In [30]:
import yfinance as yf
import requests
import io
import pandas as pd
from concurrent.futures import ThreadPoolExecutor, as_completed
import time

In [31]:
NASDAQLISTED_URL = "https://www.nasdaqtrader.com/dynamic/symdir/nasdaqlisted.txt"
OTHERLISTED_URL  = "https://www.nasdaqtrader.com/dynamic/symdir/otherlisted.txt"


In [79]:

class TickerInfo:
    def __init__(self, urls: list[str], params=None):
        self.urls = urls
        self.params = params or {
            "BATCH_SIZE": 200,
            "ALPACA_SNAPSHOT_BATCH": 200,
            "PRICE_MIN": 0,
            "PRICE_MAX": 20.0,
            "DVOL_MIN": 100_000.0,
            "DVOL_MAX": 50_000_000.0,
            "SLEEP_S": 1,
            "ALPACA_DATA_BASE_URL": "https://data.alpaca.markets",
            "ALPACA_TRADING_BASE_URL": "https://paper-api.alpaca.markets",
        }
        self.symbols = self.get_symbols()
        
    def get_symbols(self) -> list[str]:
        ls = []
        for url in self.urls:
            df = self._download_ticker_list(url)
            if 'ACT Symbol' in df.columns:
                ls.extend(df['ACT Symbol'].tolist())
            else:
                ls.extend(df['Symbol'].tolist())

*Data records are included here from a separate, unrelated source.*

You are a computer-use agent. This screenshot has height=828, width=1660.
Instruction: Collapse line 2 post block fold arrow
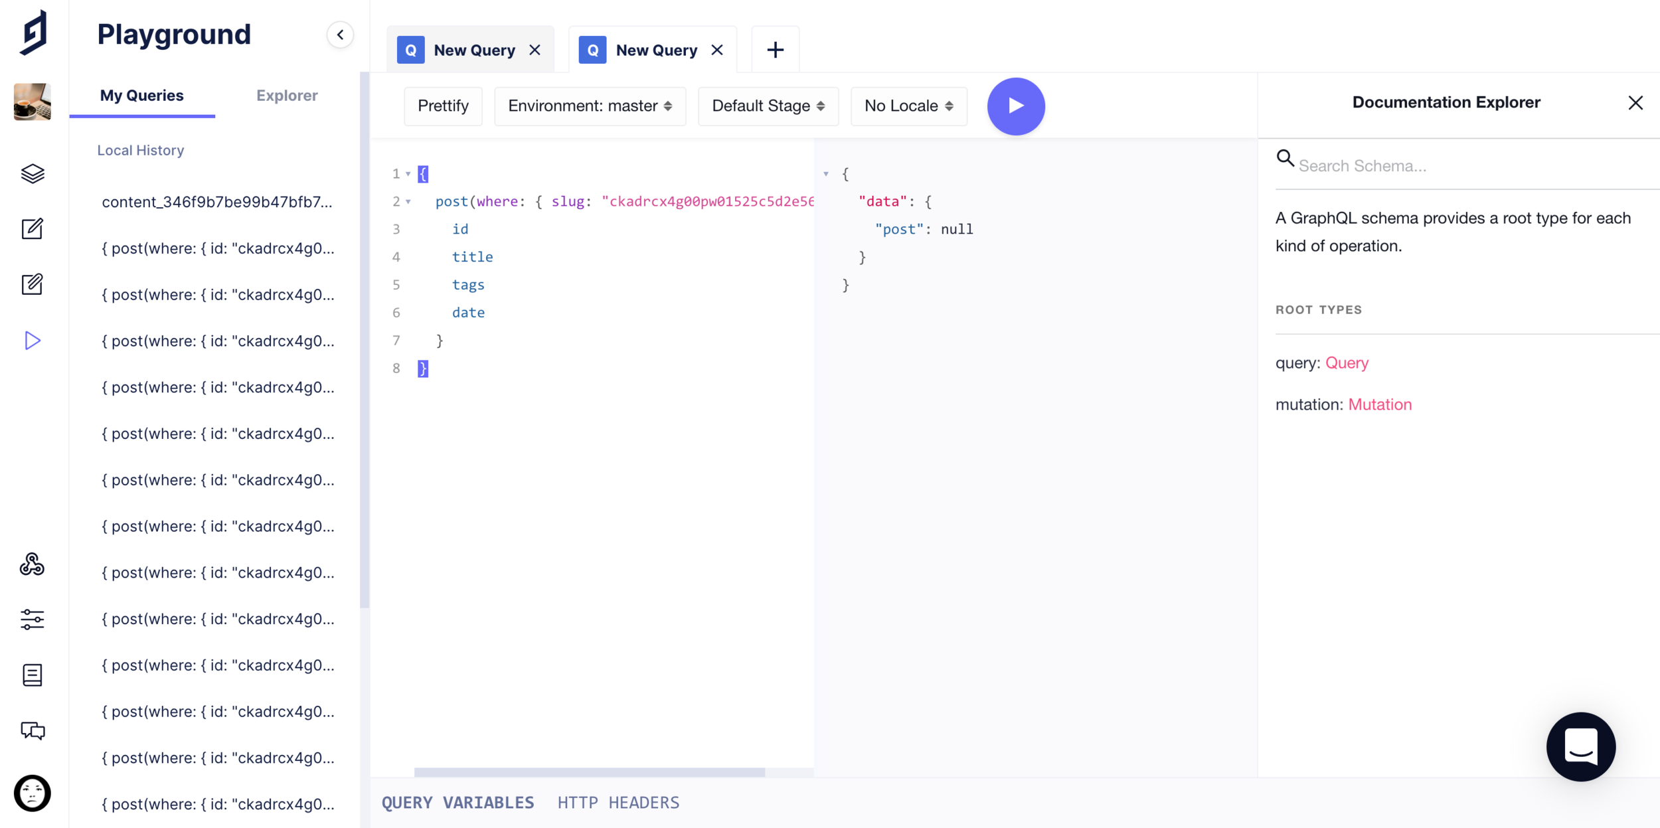[408, 202]
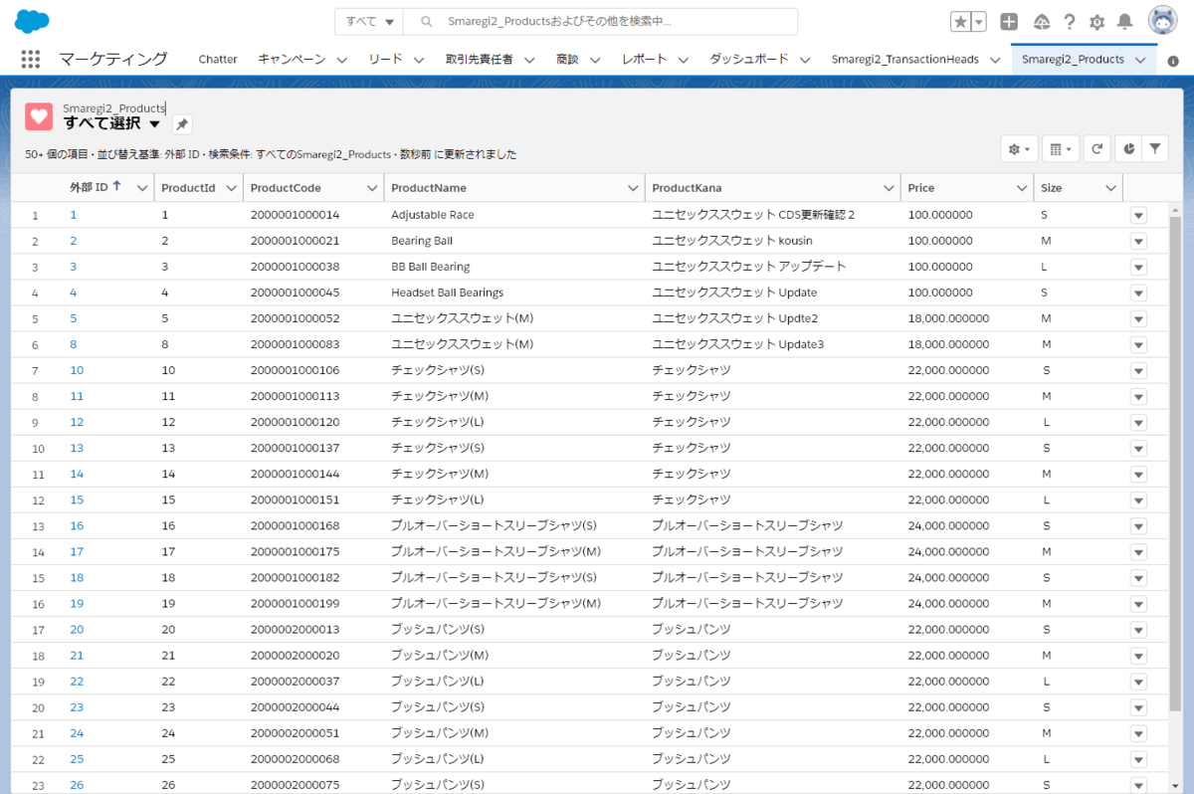The height and width of the screenshot is (794, 1194).
Task: Open the Setup gear icon in header
Action: (1096, 22)
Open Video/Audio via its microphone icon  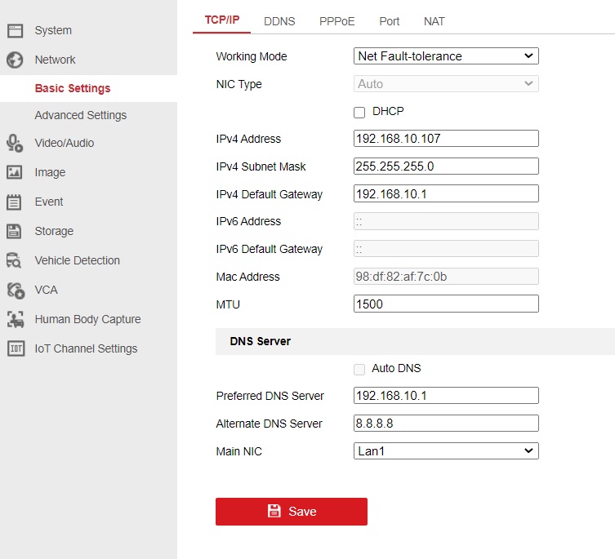pos(15,143)
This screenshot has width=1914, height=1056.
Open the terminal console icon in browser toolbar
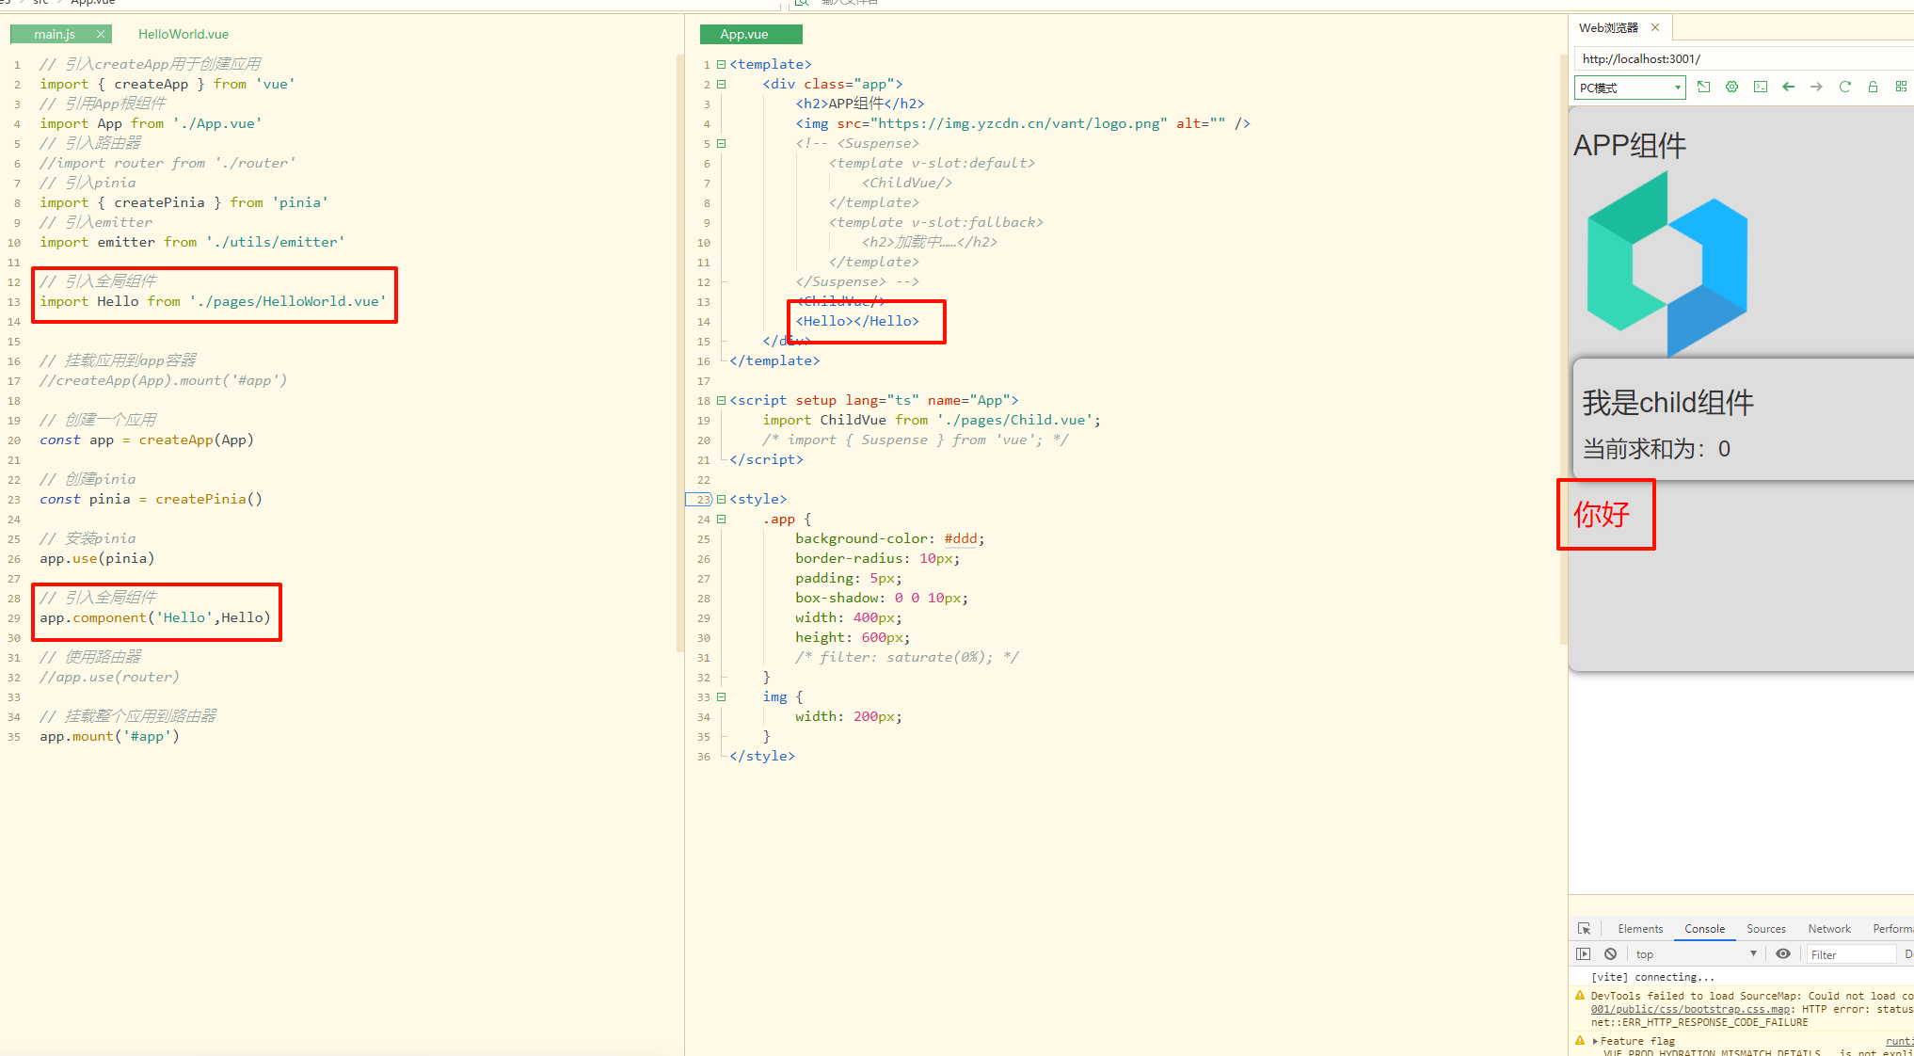[x=1760, y=87]
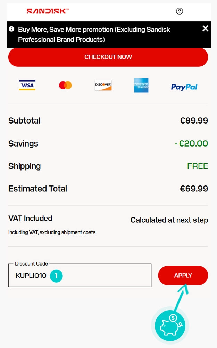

        if len(ls) != len(set(ls)):
            print("Warning: Duplicate symbols found!")

        out = []
        for s in ls:
            sym = str(s).strip().upper()
            if sym.lower() == "nan" or not sym:
                continue
            if "$" in sym:
                continue
            if sym.endswith("ZZT"):
                continue
            if sym.endswith("W") and len(sym) > 1:
                continue
            if sym.endswith("U") and len(sym) > 1:
                continue
            if sym.endswith("R") and len(sym) > 1:
                continue
            if sym.endswith("-W"):
                continue
            out.append(sym)
        return out
    
    def _download_ticker_list(self, url: str) -> pd.DataFrame:
        r = requests.get(url, timeout=30)
        r.raise_for_status()
        lines = [ln for ln in r.text.splitlines() if ln.strip() and not ln.startswith("File Creation Time")]
        data = io.StringIO("\n".join(lines))
        df = pd.read_csv(data, sep="|")
        return df

    def _tradable_symbols_alpaca(self, auth: dict) -> set[str]:
        trading_base = auth.get("ALPACA_TRADING_BASE_URL", self.params["ALPACA_TRADING_BASE_URL"]).rstrip("/")
        key_id = (auth.get("ALPACA_KEY") or "").strip()
        secret = (auth.get("ALPACA_SECRET") or "").strip()
        headers = {"APCA-API-KEY-ID": key_id, "APCA-API-SECRET-KEY": secret}

        res = requests.get(
            f"{trading_base}/v2/assets",
            params={"status": "active", "asset_class": "us_equity"},
            headers=headers,
            timeout=30,
        )
        res.raise_for_status()
        assets = res.json()
        return {a.get("symbol") for a in assets if a.get("tradable") is True and a.get("symbol")}

    def filter_with_alpaca(self, auth: dict) -> list[str]:
        alpaca_base = auth.get("ALPACA_DATA_BASE_URL", self.params["ALPACA_DATA_BASE_URL"]).rstrip("/")
        key_id = (auth.get("ALPACA_KEY") or "").strip()
        secret = (auth.get("ALPACA_SECRET") or "").strip()
        headers = {
            "APCA-API-KEY-ID": key_id,
            "APCA-API-SECRET-KEY": secret,
        }

        try:
            tradable = self._tradable_symbols_alpaca(auth)
            symbols = [s for s in self.symbols if s in tradable]
        except Exception as e:
            print(f"Alpaca tradable filter error: {e}")
            symbols = self.symbols

        price_min = float(self.params["PRICE_MIN"])
        price_max = float(self.params["PRICE_MAX"])
        dvol_min = float(self.params["DVOL_MIN"])
        dvol_max = float(self.params["DVOL_MAX"])
        snap_batch = int(self.params.get("ALPACA_SNAPSHOT_BATCH", 100))
        sleep_s = float(self.params.get("SLEEP_S", 1))

        keep = []
        for i in range(0, len(symbols), snap_batch):
            batch = symbols[i:i + snap_batch]
            res = requests.get(
                f"{alpaca_base}/v2/stocks/snapshots",
                params={"symbols": ",".join(batch)},
                headers=headers,
                timeout=30,
            )
            res.raise_for_status()
            data = res.json()
            snaps = data.get("snapshots", data)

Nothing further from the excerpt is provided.